### WHAT YOU HAVE TO DO
The task calls for every line of the data to be repeated exactly.
(SUPPLIED MATERIAL begins)
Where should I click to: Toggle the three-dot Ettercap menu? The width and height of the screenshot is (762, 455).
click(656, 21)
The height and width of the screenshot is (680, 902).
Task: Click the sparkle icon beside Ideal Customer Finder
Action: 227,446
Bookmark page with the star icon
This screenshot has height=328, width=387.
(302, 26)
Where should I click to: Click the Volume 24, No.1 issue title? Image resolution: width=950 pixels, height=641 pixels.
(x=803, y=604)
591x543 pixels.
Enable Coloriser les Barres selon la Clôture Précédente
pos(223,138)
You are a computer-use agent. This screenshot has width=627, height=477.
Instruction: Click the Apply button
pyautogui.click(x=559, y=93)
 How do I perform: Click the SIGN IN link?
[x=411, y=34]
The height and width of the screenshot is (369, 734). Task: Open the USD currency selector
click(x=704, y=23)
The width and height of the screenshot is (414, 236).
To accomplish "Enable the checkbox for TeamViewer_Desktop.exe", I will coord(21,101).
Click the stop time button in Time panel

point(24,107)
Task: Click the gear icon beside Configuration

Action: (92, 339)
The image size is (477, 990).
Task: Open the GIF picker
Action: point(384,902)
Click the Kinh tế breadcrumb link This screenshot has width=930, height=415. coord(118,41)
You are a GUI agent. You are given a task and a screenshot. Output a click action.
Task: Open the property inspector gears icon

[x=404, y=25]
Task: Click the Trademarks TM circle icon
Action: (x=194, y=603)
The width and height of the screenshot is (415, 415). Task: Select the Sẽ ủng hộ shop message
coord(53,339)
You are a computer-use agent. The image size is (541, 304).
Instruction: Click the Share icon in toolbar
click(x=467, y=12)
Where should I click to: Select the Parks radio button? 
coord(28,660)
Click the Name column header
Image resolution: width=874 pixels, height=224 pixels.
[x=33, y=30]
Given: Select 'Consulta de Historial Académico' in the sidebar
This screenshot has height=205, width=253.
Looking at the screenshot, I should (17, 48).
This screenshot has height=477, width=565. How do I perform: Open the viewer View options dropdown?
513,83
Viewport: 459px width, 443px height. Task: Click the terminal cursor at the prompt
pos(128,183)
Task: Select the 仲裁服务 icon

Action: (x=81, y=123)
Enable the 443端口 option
(SUPPLIED MATERIAL ends)
### ANSWER SPACE
Where should I click to: Toggle the three-dot Ettercap menu? The width and height of the screenshot is (762, 455).
click(656, 21)
The height and width of the screenshot is (680, 902).
Task: Click the sparkle icon beside Ideal Customer Finder
Action: 227,446
Bookmark page with the star icon
This screenshot has height=328, width=387.
(302, 26)
Where should I click to: Click the Volume 24, No.1 issue title? Image resolution: width=950 pixels, height=641 pixels.
(x=803, y=604)
591x543 pixels.
Enable Coloriser les Barres selon la Clôture Précédente
pos(223,138)
You are a computer-use agent. This screenshot has width=627, height=477.
Instruction: Click the Apply button
pyautogui.click(x=559, y=93)
 How do I perform: Click the SIGN IN link?
[x=411, y=34]
The height and width of the screenshot is (369, 734). Task: Open the USD currency selector
click(x=704, y=23)
The width and height of the screenshot is (414, 236).
To accomplish "Enable the checkbox for TeamViewer_Desktop.exe", I will coord(21,101).
Click the stop time button in Time panel

point(24,107)
Task: Click the gear icon beside Configuration

Action: (92, 339)
The image size is (477, 990).
Task: Open the GIF picker
Action: point(384,902)
Click the Kinh tế breadcrumb link This screenshot has width=930, height=415. coord(118,41)
You are a GUI agent. You are given a task and a screenshot. Output a click action.
Task: Open the property inspector gears icon

[x=404, y=25]
Task: Click the Trademarks TM circle icon
Action: (x=194, y=603)
The width and height of the screenshot is (415, 415). Task: Select the Sẽ ủng hộ shop message
coord(53,339)
You are a computer-use agent. The image size is (541, 304).
Instruction: Click the Share icon in toolbar
click(x=467, y=12)
Where should I click to: Select the Parks radio button? 
coord(28,660)
Click the Name column header
Image resolution: width=874 pixels, height=224 pixels.
[x=33, y=30]
Given: Select 'Consulta de Historial Académico' in the sidebar
This screenshot has height=205, width=253.
Looking at the screenshot, I should (17, 48).
This screenshot has height=477, width=565. How do I perform: Open the viewer View options dropdown?
513,83
Viewport: 459px width, 443px height. Task: Click the terminal cursor at the prompt
pos(128,183)
Task: Select the 仲裁服务 icon

Action: (x=81, y=123)
Enable the 443端口 option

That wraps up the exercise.